Telefonica stellt unter Betrugsverdacht stehenden Ex-IWF- und Bankia-Chef Rodrigo Rato ein


(C) Bankia, 2011, Bild: Wikipedia (CC BY 2.5 ES)

Eines der größten global agierenden Telekommunikationsunternehmen, die Telefonica, wird den unter Betrugsverdacht stehenden früheren Chef des IWF (Internationaler Währungsfonds), Rodrigo Rato, als Berater einstellen, heißt es in Medienberichten.

Am vergangenen Freitag (04.01.2012) gab man seitens des Unternehmens bekannt, dass der 63-Jährige wegen seiner "Erfahrung und Laufbahn" Mitglied der beratenden Gremien für Europa und Lateinamerika werden wird. Sein Posten solle keine Führungsaufgaben umfassen, heißt es. In den kommenden Tagen wird er seinen Job antreten, so ein Sprecher von Telefonica gegenüber der Nachrichtenagentur AFP. Wie hoch sein Gehalt ausfallen wird, gab man nicht bekannt.

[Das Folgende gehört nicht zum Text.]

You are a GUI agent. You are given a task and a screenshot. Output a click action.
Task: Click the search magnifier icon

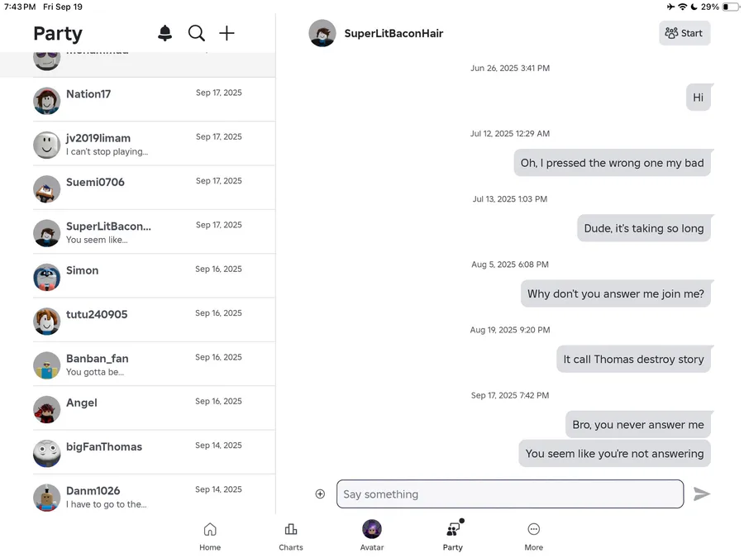pos(197,33)
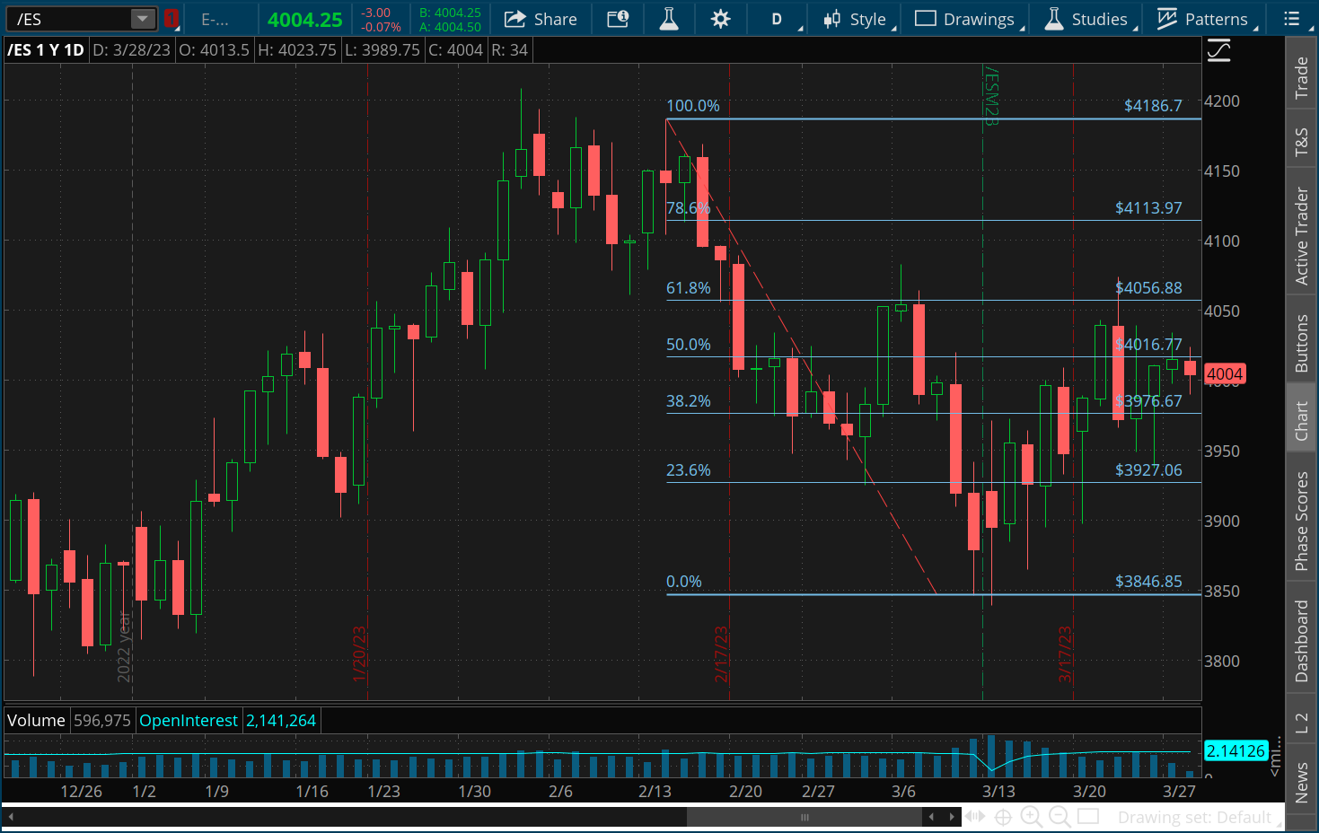Open the D timeframe dropdown

pos(778,19)
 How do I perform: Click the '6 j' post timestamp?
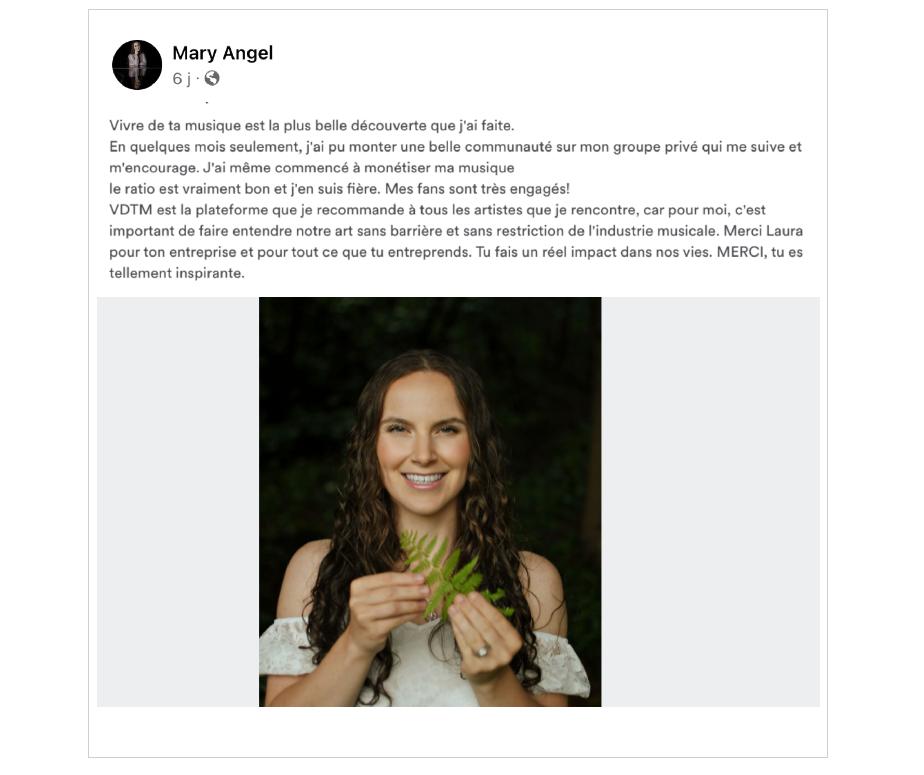tap(181, 78)
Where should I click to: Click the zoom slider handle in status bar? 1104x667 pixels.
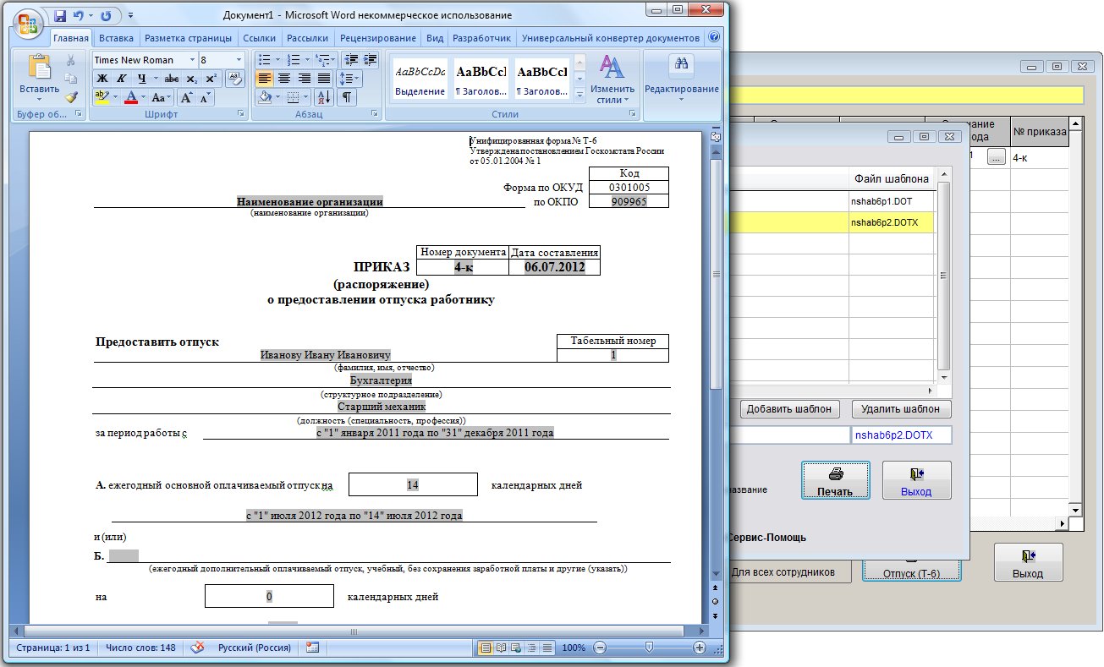[648, 648]
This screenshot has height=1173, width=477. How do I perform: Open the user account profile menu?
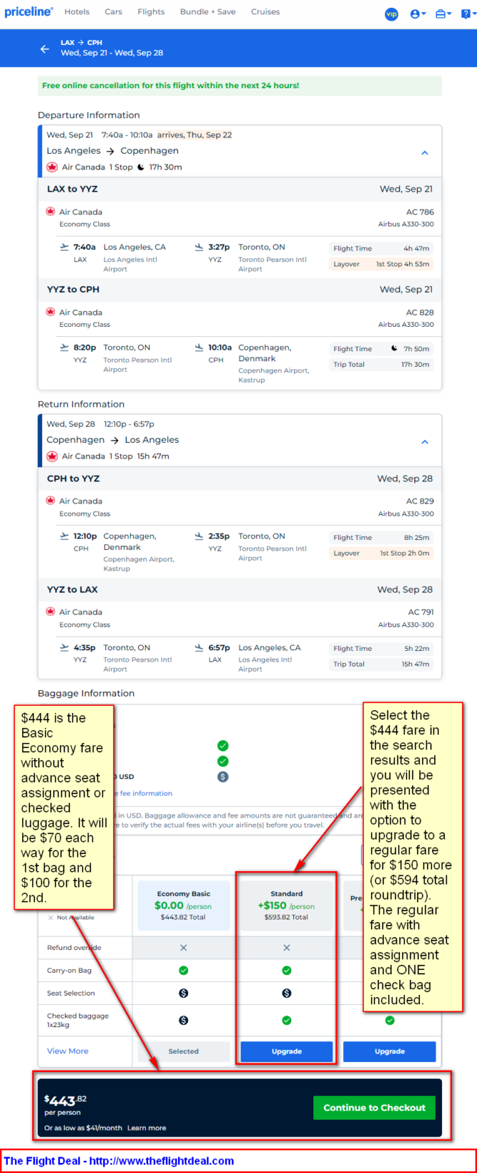click(418, 14)
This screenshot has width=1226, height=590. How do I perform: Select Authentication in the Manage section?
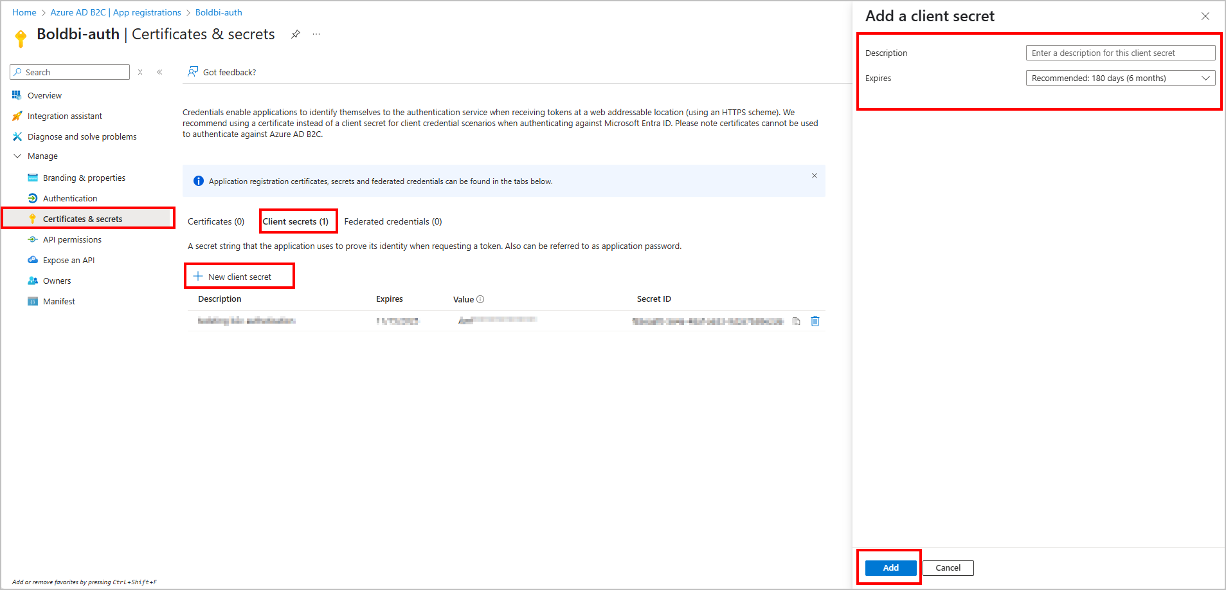[69, 198]
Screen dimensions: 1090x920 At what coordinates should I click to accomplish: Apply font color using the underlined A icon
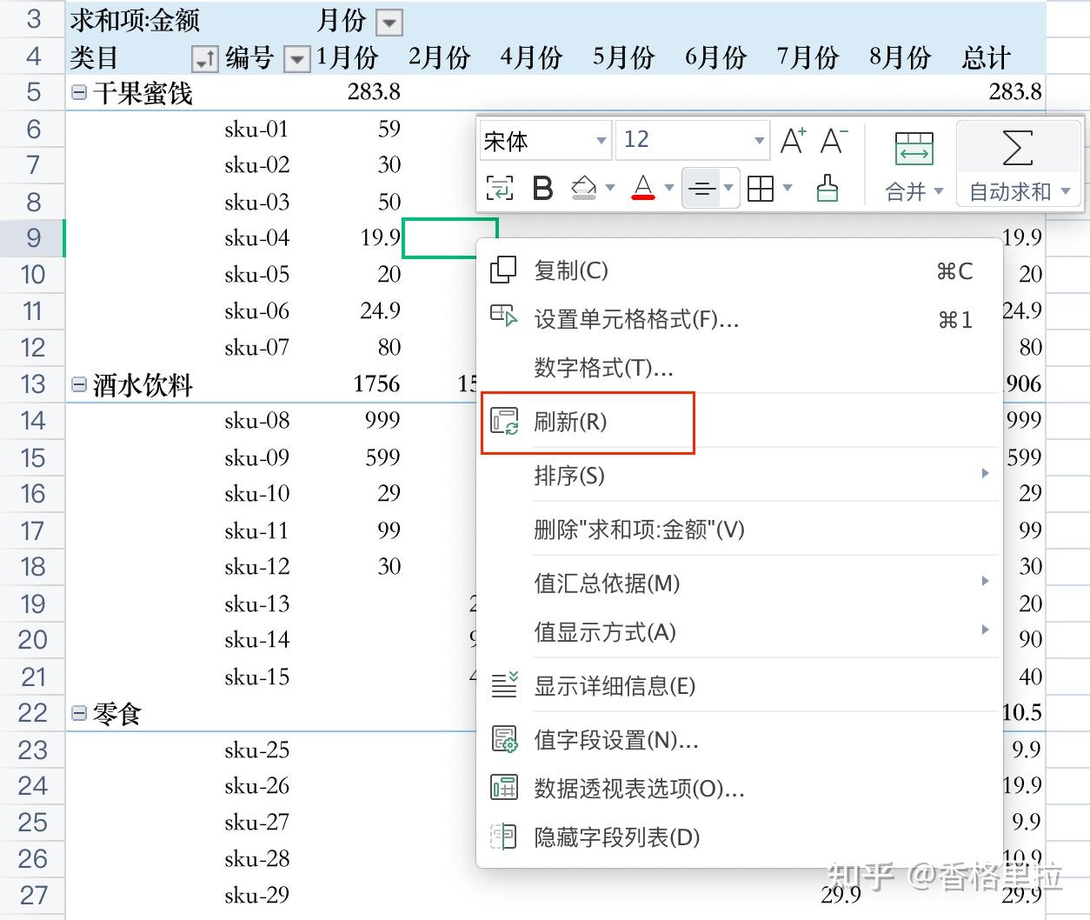(x=643, y=184)
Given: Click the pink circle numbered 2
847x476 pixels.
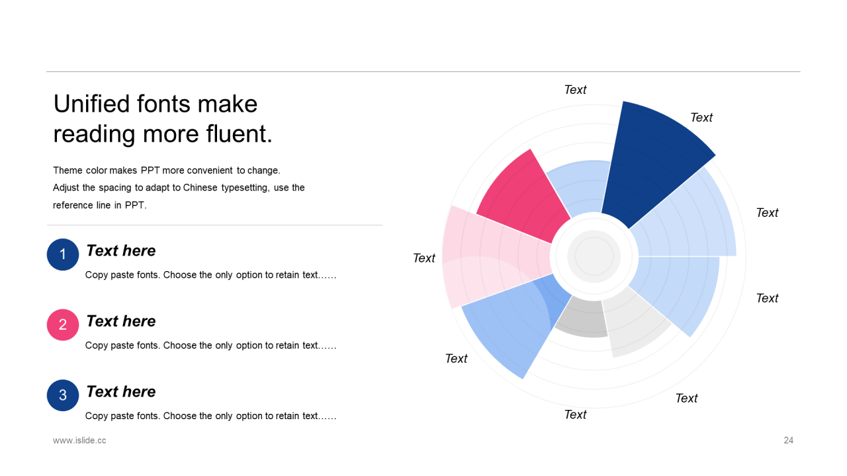Looking at the screenshot, I should tap(63, 325).
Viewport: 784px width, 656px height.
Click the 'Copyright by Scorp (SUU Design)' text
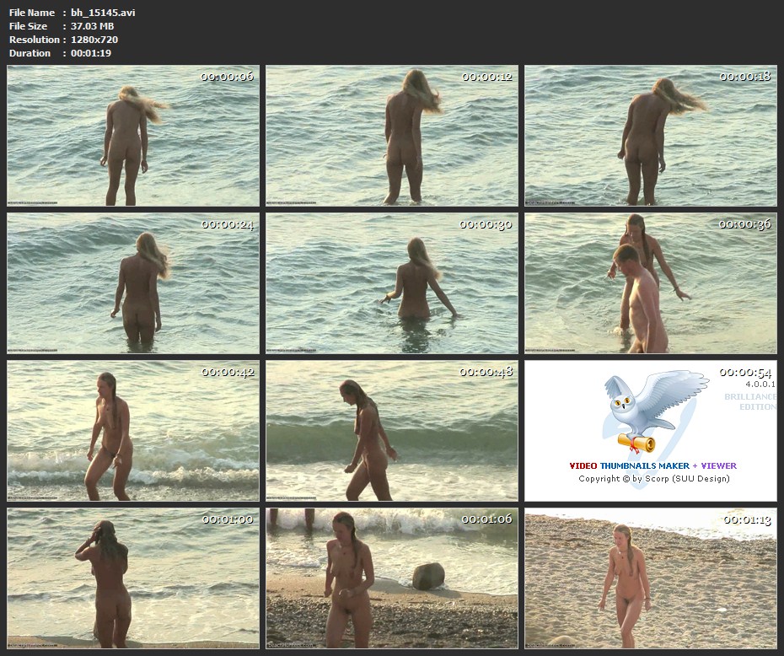tap(653, 479)
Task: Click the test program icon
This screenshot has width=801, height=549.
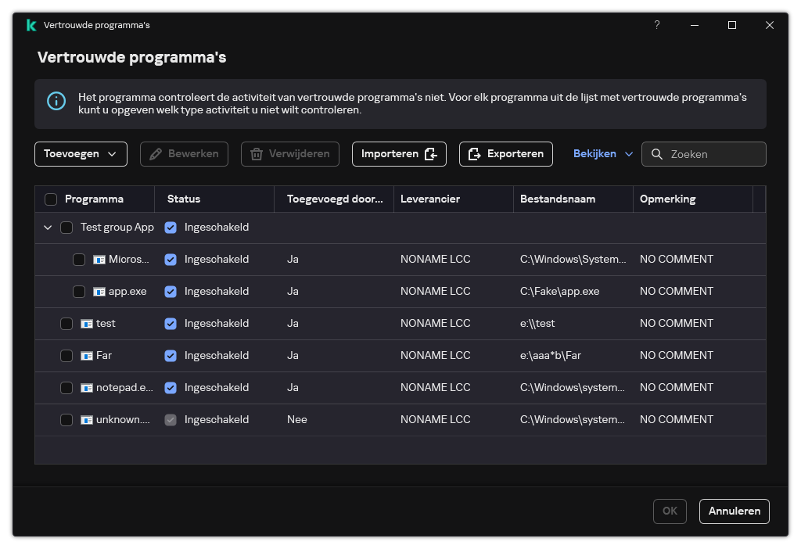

In den Jahren von 1996 bis 2004 war Rato Wirtschaftsminister von Spanien, danach bis zum Jahr 2007 Direktor des Internationalen Währungsfonds. Dann, von 2010 bis 2012, war er an der Spitze der spanischen Bankia anzutreffen. Ende Dezember musste sich Rato wegen Veruntreuung, Betrug, Kontenfälschung und Preismanipulation verantworten. Anfang Mai hatte die spanische Regierung dem stark angeschlagenen Geldhaus eine Spritze von 23,5 Milliarden Euro zukommen lassen und es damit gerettet.

Beim Gerichtstermin im Dezember riefen Demonstranten „Dieb! Rato geh ins Gefängnis!“. Unter den Demonstranten waren auch Anleger, die infolge der Bankia-Krise Teile ihres Vermögens verloren hatten. Rato hatte als letzter der insgesamt 33 Bankia-Manager vor Gericht auszusagen, das der Klage der kleinen Partei Unión, Progreso y Democracia sowie einer Vereinigung geprellter Kleinanleger stattgab.

Die Bankia musste nach massiver Misswirtschaft im Mai vergangenen Jahres verstaatlicht werden. Viele Probleme der Bankia waren dabei selbstverschuldet. Sogar der spanische Bankenverband warf damals Rodrigo Rato im Zusammenhang mit dem Börsengang der Bankia verantwortungsloses Handeln vor. Er war zur Zeit des Börsengangs Chef der Bank. Der Börsengang der Bankia sei viel zu riskant gewesen, heißt es. In Folge verlor der Aktienkurs massiv an Wert.